Two things that really help me are:
1) Organic bone broth
2) Turmeric (supplements and the spice). I've found the most relief taking Organic India's Turmeric Formula.

Most recently, I've discovered the advantage of avoiding nightshade vegetables. I'd been told about this a few years ago, but ignored the advice, mostly because I didn't want to give up something I enjoyed eating. Then, about 6 months ago, I stumbled upon a Facebook posting about it and decided it was worth trying. 

It meant giving up nightshades, which included potatoes, tomatoes, peppers, and eggplant. It also meant the end of using paprika, one of my favorite spices. I was pretty convinced it wouldn't work, so I gave it a try. And guess what? It worked. The pain level was significantly decreased. As a matter of fact, for the first time in years, I was pain-free at times. Until you've lived with chronic pain, you can't possibly understand what a miracle that is!

You probably have a couple of questions. First, what's a nightshade?

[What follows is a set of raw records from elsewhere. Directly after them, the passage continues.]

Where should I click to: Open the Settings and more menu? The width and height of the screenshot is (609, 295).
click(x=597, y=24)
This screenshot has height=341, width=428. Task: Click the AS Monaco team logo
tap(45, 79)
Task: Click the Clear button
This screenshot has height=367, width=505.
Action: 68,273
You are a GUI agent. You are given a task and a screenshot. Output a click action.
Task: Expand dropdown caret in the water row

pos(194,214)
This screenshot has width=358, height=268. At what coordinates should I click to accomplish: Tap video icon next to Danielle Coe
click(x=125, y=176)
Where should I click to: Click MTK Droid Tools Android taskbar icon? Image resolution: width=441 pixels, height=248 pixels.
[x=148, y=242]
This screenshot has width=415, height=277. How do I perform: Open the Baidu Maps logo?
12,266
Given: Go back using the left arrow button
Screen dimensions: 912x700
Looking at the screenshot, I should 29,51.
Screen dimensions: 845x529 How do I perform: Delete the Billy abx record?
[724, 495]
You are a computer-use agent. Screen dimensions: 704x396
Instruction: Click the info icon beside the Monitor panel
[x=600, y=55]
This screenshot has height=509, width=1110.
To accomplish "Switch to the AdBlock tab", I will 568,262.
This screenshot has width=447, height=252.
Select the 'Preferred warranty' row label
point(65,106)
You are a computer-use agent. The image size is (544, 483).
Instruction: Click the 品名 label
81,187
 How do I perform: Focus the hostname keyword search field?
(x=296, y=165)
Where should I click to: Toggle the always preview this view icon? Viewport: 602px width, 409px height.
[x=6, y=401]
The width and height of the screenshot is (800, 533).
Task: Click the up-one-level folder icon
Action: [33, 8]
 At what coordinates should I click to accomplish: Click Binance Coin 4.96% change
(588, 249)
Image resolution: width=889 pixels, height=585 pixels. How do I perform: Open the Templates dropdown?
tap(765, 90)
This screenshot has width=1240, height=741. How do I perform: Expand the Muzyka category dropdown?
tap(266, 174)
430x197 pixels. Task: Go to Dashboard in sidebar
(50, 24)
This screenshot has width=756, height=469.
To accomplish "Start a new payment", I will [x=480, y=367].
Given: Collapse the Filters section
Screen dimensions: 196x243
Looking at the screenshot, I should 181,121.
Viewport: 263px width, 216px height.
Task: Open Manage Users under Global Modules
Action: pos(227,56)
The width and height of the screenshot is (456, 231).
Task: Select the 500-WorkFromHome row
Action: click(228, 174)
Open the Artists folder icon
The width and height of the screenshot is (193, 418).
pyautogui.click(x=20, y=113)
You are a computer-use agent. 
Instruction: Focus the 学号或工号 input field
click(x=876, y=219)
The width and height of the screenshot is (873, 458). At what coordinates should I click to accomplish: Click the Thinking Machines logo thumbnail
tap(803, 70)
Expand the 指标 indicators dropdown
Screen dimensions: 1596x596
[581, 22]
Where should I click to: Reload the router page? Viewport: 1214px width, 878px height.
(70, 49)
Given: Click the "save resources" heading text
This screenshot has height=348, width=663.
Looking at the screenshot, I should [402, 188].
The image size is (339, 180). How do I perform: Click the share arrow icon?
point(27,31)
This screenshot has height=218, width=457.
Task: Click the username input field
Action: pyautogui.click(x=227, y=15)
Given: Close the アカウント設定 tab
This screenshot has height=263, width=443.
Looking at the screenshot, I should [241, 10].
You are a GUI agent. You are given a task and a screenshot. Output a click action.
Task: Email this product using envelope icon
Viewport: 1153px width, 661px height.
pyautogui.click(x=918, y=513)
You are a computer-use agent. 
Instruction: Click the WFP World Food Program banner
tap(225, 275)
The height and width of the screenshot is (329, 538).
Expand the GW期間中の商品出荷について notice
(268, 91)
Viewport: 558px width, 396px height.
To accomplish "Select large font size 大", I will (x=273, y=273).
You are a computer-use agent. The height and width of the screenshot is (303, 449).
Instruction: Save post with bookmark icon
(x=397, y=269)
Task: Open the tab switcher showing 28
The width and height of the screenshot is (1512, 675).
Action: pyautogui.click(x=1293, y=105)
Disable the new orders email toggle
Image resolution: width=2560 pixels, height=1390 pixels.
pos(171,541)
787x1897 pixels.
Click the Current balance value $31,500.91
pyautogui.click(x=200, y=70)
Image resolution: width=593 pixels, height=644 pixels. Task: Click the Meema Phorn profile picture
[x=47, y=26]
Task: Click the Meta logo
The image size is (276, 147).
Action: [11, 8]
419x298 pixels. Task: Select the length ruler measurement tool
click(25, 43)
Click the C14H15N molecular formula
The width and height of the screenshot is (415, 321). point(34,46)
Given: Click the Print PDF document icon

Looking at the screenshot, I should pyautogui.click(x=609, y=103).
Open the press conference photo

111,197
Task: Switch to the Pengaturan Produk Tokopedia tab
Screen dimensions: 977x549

Collectively, this species of botanical plants (known as Solanaceae) number close to 2,500. While most are not to be consumed at all, others are so common in our diet that it really is difficult to eliminate them (like the ones mentioned above). Click here for a full list of nightshades, along with warnings about homeopathic medications and OTC and prescription drugs, as nightshades could be used as fillers, etc.

Second, what's the problem with them?

Most research points to the alkaloids in nightshades. Alkaloids can produce inflammation; thus joint pain and swelling.

For some, consumption of nightshades is linked to chronic pain. Perhaps there is an allergic reaction involved, because not all people who consume nightshades experience joint stiffness, swelling, and debilitating pain that others live with. As I mentioned in the beginning of this post, every body is different. But that doesn't mean that eating potatoes or tomatoes isn't the source of your pain. It well might be. 

For me, potatoes seem to be the worst trigger. I avoid raw tomatoes, but cooked sauce doesn't seem to bother me. It's all about experimenting and finding out what works best for you.

If you're seeking a reason why your pain flares at certain times, perhaps keeping a food diary would be a good idea. Or try avoiding nightshades for two or three months and see what happens. The difference it made for me was dramatic and quick. 

Maybe you've already done your own experiments and discovered your own triggers. Dairy? Gluten? A combination? Share your story below in the comments. Maybe your personal experience will help someone else ease their own suffering.

I'd love to hear your stories!

Disclaimer: I am not a medical professional. The above is simply an observation I have made based on my own experience. Always seek the advice of your physician.